Pathological gambling refers to an inability to resist gambling impulses leading to detrimental personal or social consequences. Researchers from the Bellvitge University Hospital in Barcelona claim they have established a relationship between a patient's age and gambling habits.

A team of researchers led by Susana Jiménez-Murcia followed 2,300 patients whose ages ranged from 17 to 86 years old to study personality traits that may turn into risk factors as they get older.

"The only personality factor that does not vary with age is self-direction, the ability to take control of our lives, to be persistent with a goal," Jimenez said. "This factor is low at all stages and that could be one of the keys to the treatment and prevention of the disorder."
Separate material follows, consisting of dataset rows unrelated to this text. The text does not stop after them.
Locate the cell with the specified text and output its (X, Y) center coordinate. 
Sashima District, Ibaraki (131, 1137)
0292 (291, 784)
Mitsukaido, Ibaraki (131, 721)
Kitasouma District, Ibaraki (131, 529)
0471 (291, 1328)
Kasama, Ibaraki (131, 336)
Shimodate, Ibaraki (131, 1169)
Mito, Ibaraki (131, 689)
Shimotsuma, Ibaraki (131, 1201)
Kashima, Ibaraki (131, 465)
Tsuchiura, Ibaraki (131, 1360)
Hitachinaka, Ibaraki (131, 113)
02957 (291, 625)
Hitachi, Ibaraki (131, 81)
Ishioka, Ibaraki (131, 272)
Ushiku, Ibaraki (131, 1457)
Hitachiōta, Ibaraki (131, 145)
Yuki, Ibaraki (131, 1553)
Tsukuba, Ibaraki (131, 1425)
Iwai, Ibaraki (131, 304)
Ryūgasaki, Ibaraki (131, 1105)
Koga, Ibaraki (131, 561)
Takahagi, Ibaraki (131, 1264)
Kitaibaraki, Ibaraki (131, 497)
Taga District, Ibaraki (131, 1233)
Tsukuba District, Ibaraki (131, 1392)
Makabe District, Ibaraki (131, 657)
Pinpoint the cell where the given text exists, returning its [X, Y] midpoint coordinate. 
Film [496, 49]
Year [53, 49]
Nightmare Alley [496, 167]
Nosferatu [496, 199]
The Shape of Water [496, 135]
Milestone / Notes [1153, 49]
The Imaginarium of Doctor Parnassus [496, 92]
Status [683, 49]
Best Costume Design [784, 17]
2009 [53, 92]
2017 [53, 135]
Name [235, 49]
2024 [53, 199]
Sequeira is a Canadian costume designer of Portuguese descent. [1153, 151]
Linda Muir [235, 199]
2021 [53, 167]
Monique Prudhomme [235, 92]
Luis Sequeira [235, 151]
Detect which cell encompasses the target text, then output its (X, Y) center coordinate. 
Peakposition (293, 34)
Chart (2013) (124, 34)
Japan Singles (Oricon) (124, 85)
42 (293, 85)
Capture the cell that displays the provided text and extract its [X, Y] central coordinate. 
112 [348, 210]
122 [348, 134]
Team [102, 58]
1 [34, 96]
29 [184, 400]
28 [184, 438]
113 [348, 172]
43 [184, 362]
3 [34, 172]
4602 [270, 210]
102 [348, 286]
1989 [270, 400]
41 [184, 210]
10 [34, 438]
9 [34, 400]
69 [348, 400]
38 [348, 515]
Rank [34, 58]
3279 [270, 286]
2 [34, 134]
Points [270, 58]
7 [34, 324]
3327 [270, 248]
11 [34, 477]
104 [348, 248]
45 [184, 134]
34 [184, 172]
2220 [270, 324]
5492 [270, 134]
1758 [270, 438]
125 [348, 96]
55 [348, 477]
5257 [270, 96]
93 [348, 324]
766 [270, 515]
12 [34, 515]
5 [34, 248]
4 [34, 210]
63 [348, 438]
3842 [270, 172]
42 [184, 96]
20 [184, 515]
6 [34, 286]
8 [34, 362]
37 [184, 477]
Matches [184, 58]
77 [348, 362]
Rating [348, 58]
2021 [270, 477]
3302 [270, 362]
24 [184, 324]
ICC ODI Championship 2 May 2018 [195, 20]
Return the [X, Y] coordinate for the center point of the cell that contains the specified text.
Their findings indicated that patients between the ages of 17 and 35 acted on impulse and used gambling to stimulate euphoria.

On the other hand, participants between the ages of 55 and 86 were less inclined to irresponsible behavior and more likely to practice harm avoidance, propensity to anxiety and excessive worry.

"Older people do not gamble to seek awards or for the challenge of winning or for competitiveness as young people do, but they gamble to modulate negative emotional states", explains Jimenez. "Older patients try to flee from loneliness, dissatisfaction or even physical discomfort."

The National Council on Problem Gambling offers a Pathological Gambling Criteria:

1. You have often gambled longer than you had planned.
2. You have often gambled until your last dollar was gone.
3. Thoughts of gambling have caused you to lose sleep.
4. You have used your income or savings to gamble while letting bills go unpaid.
5. You have made repeated, unsuccessful attempts to stop gambling.
6. You have broken the law or considered breaking the law to finance your gambling.
7. You have borrowed money to finance your gambling.
8. You have felt depressed or suicidal because of your gambling losses.
9. You have been remorseful after gambling.
10. You have gambled to get money to meet your financial obligations.

The American Psychiatric Association has recently moved pathological gambling from the Impulse-Control Disorders category into the Addiction and Related Disorders category.

The results of this study were published in the Journal of Gambling Studies.